Why does the second step require activation energy at all? It's going from being a carbocation to a stable molecule, which will be more stable than the former, no matter how stabilized a cation it is.
The $\mathrm{S_N1}$ reaction has two steps i) the formation of carbocation and 2) the formation of product.
(image taken from libretexts)
In the second step an unstable carbocation reacts with the nucleophile. You are asking why this step has to have an activation energy. You can rationalize that by considering the principle of microscopic reversibility. Think about what would happen if the $\mathrm{S_N1}$ reaction went in reverse—first the nucleophile leaves the product, forming a carbocation, and then the carbocation joins with the leaving group to give the reactant.
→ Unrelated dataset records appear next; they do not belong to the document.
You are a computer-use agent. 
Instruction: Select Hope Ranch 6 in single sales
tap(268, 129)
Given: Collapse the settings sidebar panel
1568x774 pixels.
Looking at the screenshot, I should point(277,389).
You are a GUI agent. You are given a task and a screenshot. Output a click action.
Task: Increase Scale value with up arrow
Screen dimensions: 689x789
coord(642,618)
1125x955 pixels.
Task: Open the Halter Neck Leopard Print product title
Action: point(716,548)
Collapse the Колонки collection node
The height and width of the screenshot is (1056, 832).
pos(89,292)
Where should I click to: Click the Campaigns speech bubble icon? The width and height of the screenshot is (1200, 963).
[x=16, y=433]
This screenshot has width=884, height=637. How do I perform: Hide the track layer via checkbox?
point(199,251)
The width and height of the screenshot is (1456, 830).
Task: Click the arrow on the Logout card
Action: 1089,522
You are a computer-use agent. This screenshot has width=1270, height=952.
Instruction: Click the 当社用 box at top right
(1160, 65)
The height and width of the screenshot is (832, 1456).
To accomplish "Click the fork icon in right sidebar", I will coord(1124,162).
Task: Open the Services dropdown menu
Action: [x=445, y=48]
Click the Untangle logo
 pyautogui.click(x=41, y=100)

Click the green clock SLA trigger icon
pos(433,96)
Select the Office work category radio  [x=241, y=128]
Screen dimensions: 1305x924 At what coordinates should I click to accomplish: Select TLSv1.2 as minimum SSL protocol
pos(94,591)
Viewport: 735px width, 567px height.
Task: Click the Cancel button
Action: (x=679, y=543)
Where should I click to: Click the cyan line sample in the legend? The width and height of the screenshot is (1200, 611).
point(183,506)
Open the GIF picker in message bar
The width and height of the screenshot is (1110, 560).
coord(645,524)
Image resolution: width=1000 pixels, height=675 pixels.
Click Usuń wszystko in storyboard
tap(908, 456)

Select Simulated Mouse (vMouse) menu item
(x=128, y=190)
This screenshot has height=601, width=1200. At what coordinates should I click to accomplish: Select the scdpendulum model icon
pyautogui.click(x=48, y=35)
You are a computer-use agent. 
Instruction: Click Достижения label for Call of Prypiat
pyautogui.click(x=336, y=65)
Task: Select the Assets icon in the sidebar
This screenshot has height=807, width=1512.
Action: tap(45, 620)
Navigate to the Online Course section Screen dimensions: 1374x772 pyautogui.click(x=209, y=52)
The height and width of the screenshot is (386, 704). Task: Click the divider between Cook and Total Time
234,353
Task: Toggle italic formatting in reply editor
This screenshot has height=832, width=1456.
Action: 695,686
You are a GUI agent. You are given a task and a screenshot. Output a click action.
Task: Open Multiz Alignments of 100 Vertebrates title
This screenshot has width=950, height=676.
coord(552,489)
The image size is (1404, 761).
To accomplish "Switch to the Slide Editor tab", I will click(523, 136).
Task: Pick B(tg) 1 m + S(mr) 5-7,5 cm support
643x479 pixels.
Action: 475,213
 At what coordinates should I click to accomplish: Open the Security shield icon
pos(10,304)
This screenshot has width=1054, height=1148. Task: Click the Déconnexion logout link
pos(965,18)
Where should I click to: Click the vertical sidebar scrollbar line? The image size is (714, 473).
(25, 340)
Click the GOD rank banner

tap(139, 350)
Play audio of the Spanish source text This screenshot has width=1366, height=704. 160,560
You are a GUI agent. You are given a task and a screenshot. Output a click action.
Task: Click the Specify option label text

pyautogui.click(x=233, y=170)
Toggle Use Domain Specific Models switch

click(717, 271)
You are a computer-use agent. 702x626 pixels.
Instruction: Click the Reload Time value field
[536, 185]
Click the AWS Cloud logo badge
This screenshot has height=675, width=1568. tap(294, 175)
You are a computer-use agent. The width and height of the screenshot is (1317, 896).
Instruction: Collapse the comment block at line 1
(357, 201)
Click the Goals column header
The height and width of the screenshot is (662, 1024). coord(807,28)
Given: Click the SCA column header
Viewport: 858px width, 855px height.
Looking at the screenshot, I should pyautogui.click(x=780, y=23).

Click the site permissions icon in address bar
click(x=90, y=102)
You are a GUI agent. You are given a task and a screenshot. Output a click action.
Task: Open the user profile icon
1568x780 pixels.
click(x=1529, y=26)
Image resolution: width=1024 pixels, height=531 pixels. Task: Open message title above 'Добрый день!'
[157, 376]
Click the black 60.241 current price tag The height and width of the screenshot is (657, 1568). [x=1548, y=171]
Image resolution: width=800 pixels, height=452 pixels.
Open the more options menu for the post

Obviously when the nucleophile leaves the prdouct, and carbocation forms, there is an activation barrier for that.
So regardless of the themodynamics of the total reaction, whenever you detach a functional group and form a (carbocation + anion), there has to be an activation barrier i.e. a transition state that is higher in energy than both (carbocation + anion) and the initial state. Which means that if you wish to reattach an anion to the carbocation, there will also be an activation energy.